All four were based in Poskam county, which neighbors Kargilik county.
“For 15 days, the regional police department chief Chen Tingjiang and leaders of the
prefectural police department of Kashgar have been on the case and, so far, over 150
people have been interrogated with some of them still in detention, but we still are
unable to pinpoint the suspects,” Janggilieski police chief Kuresh Hesen told RFA.
“We have now widened the search area,” he said.
A Janggilieski Politics and Law Commission official said the bodies were handed over to
the wives of the men the next day.
A note posted on the Internet on May 3, and later deleted, claimed that the authorities
had ordered the wives of the three Han officials to quickly bury their husbands.

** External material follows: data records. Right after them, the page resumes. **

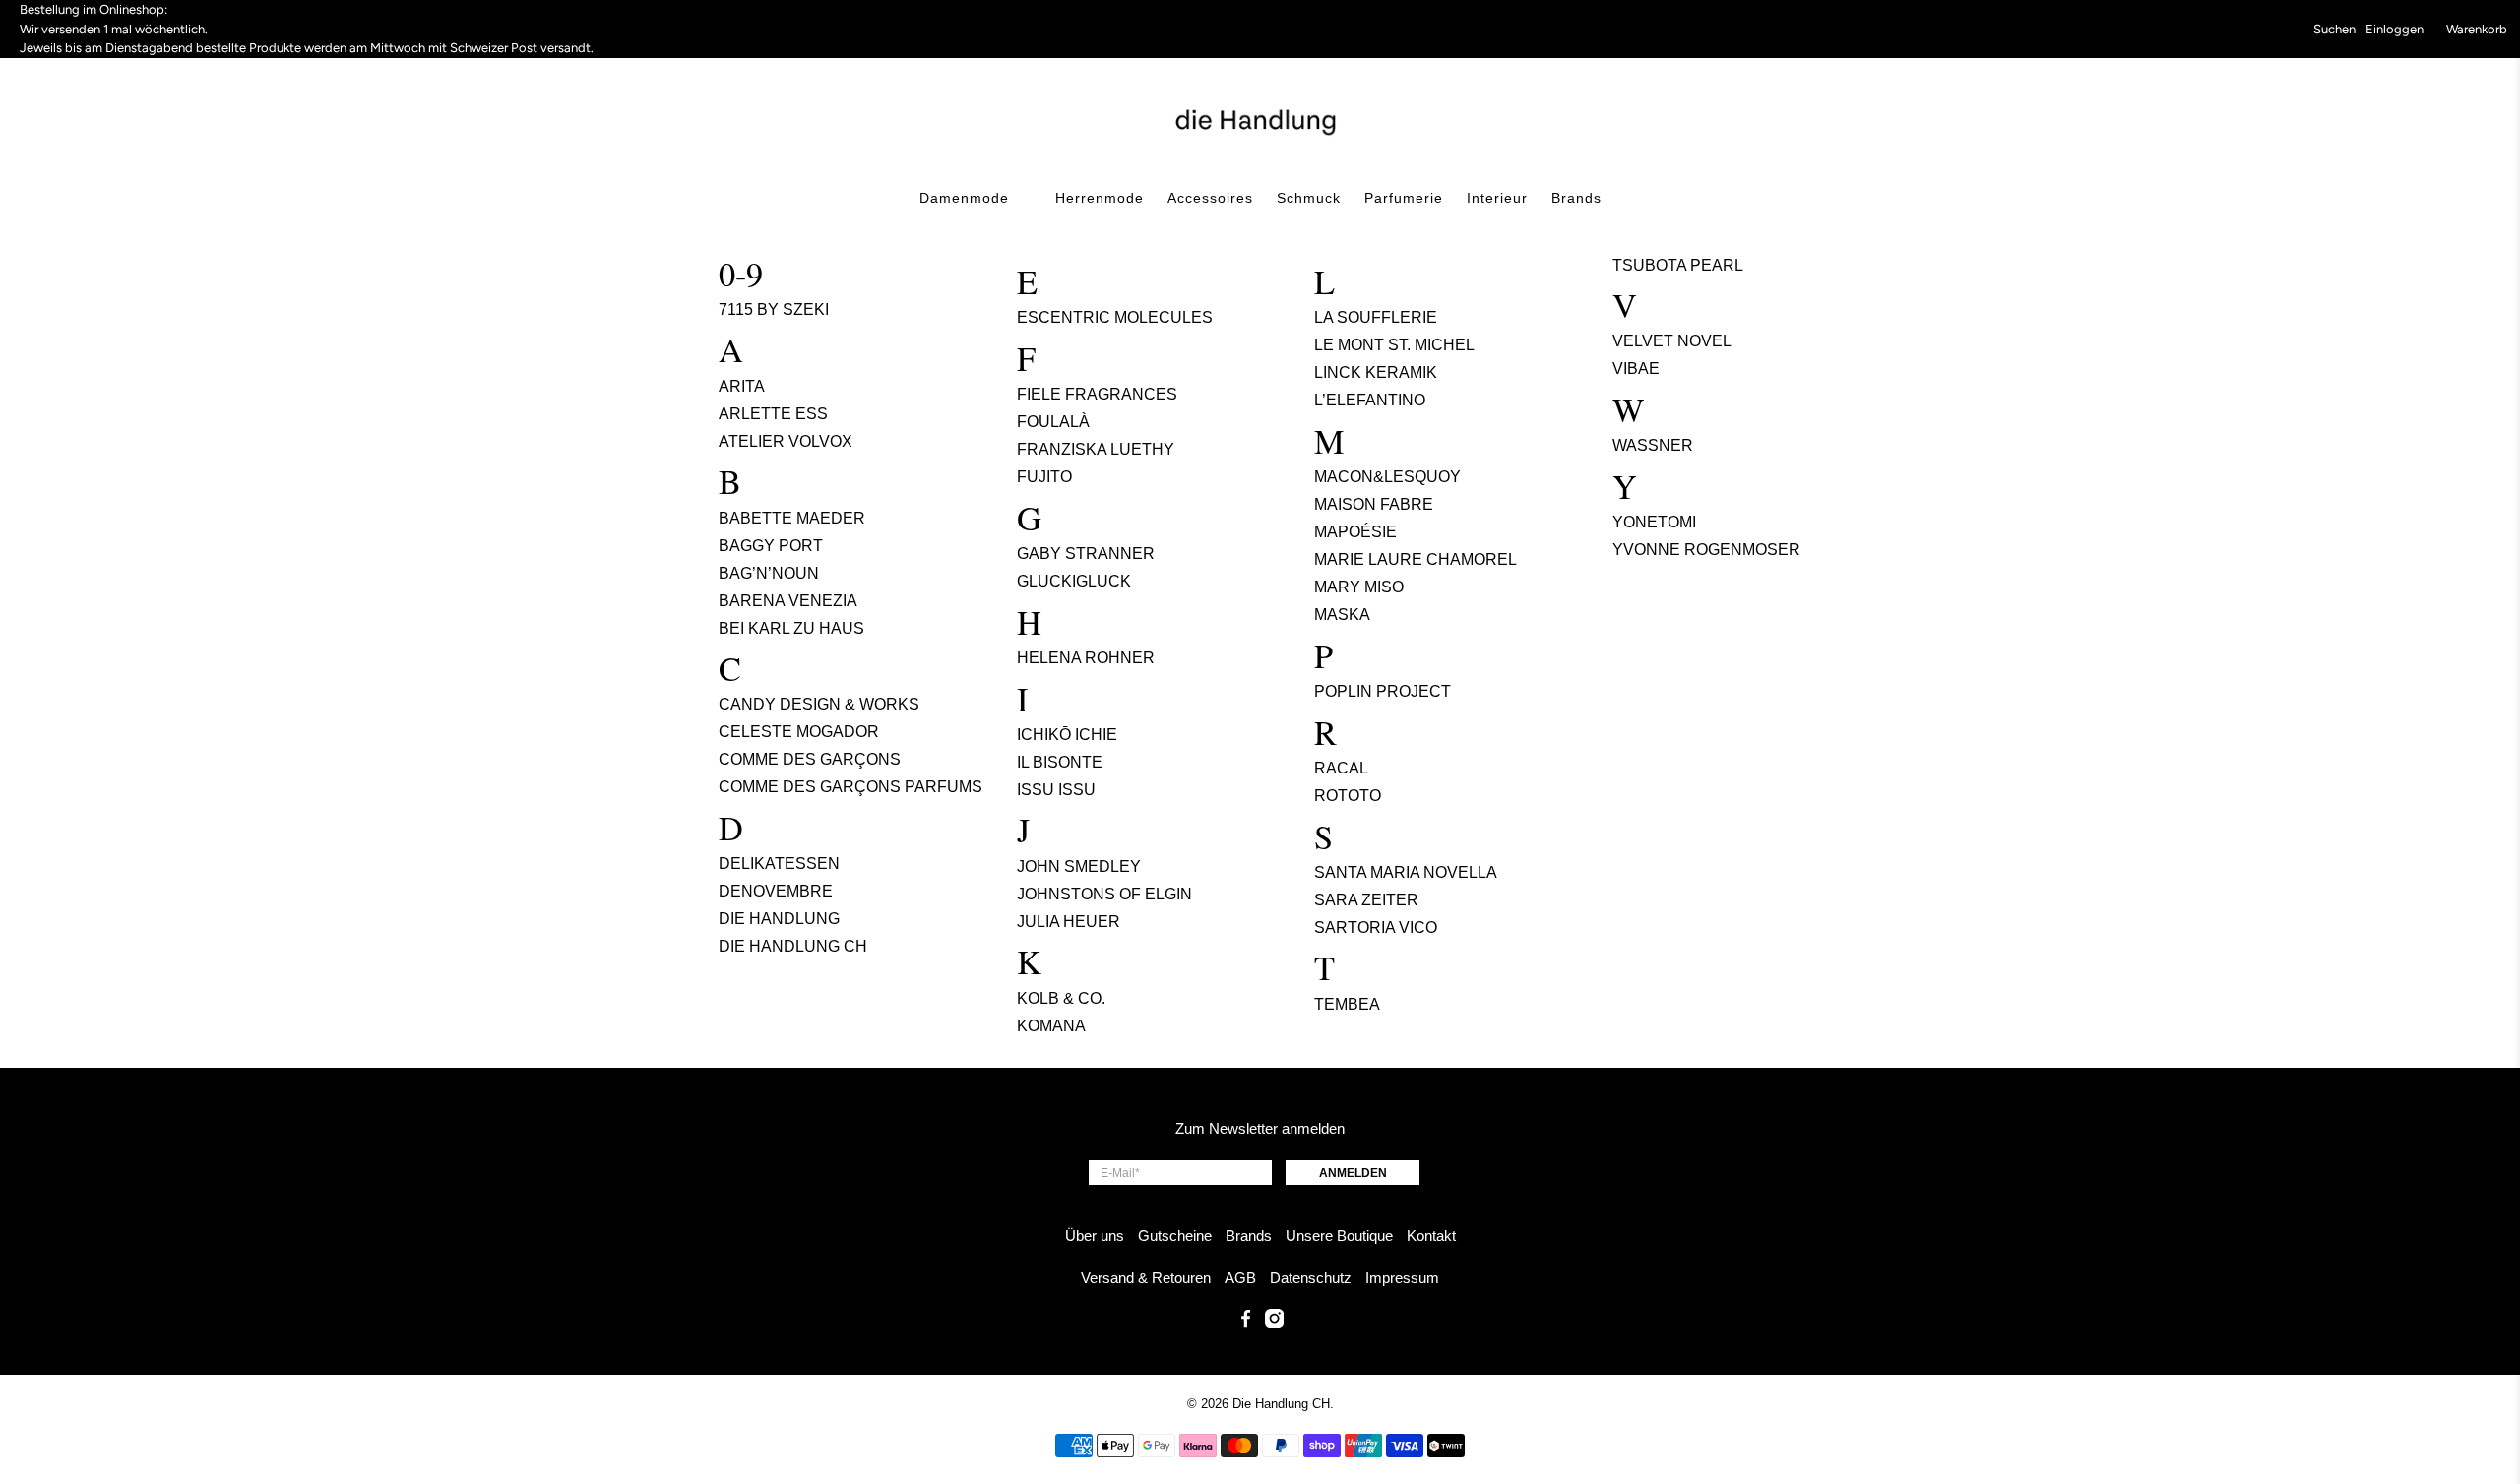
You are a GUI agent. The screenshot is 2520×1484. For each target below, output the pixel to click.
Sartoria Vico (1375, 927)
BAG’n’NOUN (769, 573)
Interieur (1497, 198)
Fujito (1044, 476)
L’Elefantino (1369, 400)
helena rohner (1086, 657)
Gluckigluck (1074, 581)
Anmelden (1353, 1173)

As the three men did not have any bad records, the families believed they may have been
victims of a “terrorist attack,” according to the note, which could not be immediately
authenticated with the authorities.
Four other killings unconfirmed
The note, circulated on the Baidu and Tianya online forums, also mentioned four other
killings on the same day of the murder case in Kargilik county, including that of a
13-year old female middle school student who was allegedly stabbed by “a woman wearing a
black veil.”
None of them could be confirmed with the authorities.
A teacher at the girl’s No. 2 Middle School in Poskam county, however, confirmed with
RFA’s Cantonese Service that the student was from the school, though she refused to
provide any personal details.
Police had identified three to five initial suspects from the more than 150 people rounded
up for questioning over the murder case, but have refused to give their identity, although
many assume they are Uyghurs.
The Janggilieski Politics and Law Commission official said police believe the suspects
were from Lengger village in the town, “which is 99 percent Uyghur.”
'Front line'
Xi visited a Kashgar police station on April 28, telling police officers that the
prefecture is the “front line in anti-terrorist efforts and maintaining social
stability.”
"Grassroots police stations are 'fists and daggers' so you must spare no
efforts in serving the people and safeguarding public security," Xi was quoted saying
by state media.
Henryk Szadziewski, senior researcher at the Washington-based Uyghur Human Rights Project
said the murder case in Kashgar ahead of Xi’s visit to the prefecture was a significant
development.
“It is a very alarming incident if the details are confirmed,” he told RFA’s Mandarin
Service.
“The timing is probably the reason why the information was suppressed,” he said, noting
that Xi had conveyed a message of “stability” and “security” during his visit.
Three people were killed and 79 injured in a knife and bomb attack on a railway station in
Urumqi as President Xi Jinping concluded his Xinjiang trip.
Following the attack, Xi called for "decisive actions" against such raids,
saying "the battle to combat violence and terrorism will not allow even a moment of
slackness,” the Xinhua official news agency said.
Reported by Shohret Hoshur for RFA’s Uyghur Service, the Cantonese Service, and Nadia
Usaeva for the Mandarin Service. Translated by Shohret Hoshur, Shiny Li and Nadia Usaeva.
Written in English by Parameswaran Ponnudurai.